**PROBLEM TO WORK ON:**
Reproduce, without any change, the span of lines from the opening of the records below to the line containing "Given: Click the timestamp 2021.09.30 15:56", inclusive.

[Saved data entries]
· · ·

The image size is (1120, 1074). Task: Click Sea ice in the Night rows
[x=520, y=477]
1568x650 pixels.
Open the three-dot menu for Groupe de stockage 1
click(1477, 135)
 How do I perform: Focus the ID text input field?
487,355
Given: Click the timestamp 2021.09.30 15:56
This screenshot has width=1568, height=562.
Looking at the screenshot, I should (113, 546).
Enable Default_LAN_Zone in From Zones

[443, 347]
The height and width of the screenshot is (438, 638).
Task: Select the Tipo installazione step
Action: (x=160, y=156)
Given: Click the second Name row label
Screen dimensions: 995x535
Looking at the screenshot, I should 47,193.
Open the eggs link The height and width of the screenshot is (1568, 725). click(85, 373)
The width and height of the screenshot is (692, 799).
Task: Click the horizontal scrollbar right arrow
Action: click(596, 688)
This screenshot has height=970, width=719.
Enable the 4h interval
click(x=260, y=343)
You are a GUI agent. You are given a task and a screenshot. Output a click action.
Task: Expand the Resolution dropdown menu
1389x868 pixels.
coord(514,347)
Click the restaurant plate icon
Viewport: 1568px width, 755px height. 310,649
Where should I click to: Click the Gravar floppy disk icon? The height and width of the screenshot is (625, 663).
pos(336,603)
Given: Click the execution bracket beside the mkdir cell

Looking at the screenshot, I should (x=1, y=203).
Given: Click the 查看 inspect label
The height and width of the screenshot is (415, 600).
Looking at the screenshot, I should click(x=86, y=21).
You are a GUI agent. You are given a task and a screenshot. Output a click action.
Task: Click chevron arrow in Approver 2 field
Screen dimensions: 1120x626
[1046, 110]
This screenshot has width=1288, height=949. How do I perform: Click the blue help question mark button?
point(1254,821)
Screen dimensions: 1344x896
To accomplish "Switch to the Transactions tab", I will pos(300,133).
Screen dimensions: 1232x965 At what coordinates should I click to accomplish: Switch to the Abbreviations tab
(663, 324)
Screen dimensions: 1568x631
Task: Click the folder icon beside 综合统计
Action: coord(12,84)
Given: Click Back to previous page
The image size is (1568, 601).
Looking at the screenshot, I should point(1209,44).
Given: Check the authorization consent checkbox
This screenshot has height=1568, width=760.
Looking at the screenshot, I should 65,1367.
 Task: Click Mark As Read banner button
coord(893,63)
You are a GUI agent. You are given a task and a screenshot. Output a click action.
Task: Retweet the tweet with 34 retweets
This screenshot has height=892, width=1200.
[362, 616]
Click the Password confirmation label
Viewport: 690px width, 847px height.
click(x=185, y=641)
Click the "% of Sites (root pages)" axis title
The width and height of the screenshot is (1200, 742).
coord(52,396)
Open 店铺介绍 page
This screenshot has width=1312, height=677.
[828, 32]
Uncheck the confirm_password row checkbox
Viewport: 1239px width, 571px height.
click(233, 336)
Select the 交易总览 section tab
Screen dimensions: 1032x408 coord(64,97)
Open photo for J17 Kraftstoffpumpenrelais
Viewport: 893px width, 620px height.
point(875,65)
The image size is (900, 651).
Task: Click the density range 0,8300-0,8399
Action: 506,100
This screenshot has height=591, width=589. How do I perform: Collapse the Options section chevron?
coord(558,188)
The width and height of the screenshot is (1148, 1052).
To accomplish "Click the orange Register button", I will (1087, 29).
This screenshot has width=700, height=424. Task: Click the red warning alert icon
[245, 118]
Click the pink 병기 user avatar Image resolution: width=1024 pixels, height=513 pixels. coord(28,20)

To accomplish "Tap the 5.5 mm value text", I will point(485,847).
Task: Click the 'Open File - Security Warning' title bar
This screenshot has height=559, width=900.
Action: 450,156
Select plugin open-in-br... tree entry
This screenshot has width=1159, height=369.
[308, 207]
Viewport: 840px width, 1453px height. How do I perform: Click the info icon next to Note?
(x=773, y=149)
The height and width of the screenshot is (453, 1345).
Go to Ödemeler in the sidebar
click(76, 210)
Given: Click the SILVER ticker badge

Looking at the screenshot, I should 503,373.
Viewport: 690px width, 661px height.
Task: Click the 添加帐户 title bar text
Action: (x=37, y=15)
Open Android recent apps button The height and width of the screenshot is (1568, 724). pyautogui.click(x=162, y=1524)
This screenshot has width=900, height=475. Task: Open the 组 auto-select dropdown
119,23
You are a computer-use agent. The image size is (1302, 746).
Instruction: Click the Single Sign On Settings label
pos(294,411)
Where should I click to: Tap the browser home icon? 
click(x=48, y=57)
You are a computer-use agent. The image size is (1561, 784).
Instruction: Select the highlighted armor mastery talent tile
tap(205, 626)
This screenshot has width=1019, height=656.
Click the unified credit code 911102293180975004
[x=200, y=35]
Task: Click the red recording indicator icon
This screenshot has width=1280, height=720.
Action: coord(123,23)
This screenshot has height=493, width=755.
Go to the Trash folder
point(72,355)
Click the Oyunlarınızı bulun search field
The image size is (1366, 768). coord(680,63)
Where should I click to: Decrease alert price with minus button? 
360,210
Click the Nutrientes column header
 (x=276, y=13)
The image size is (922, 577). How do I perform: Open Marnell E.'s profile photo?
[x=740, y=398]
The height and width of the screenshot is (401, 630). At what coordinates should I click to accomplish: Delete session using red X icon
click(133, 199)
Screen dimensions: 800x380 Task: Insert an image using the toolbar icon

· · ·

**YOUR SOLUTION:**
The image size is (1120, 1074). Task: Click Sea ice in the Night rows
[x=520, y=477]
1568x650 pixels.
Open the three-dot menu for Groupe de stockage 1
click(1477, 135)
 How do I perform: Focus the ID text input field?
487,355
Given: Click the timestamp 2021.09.30 15:56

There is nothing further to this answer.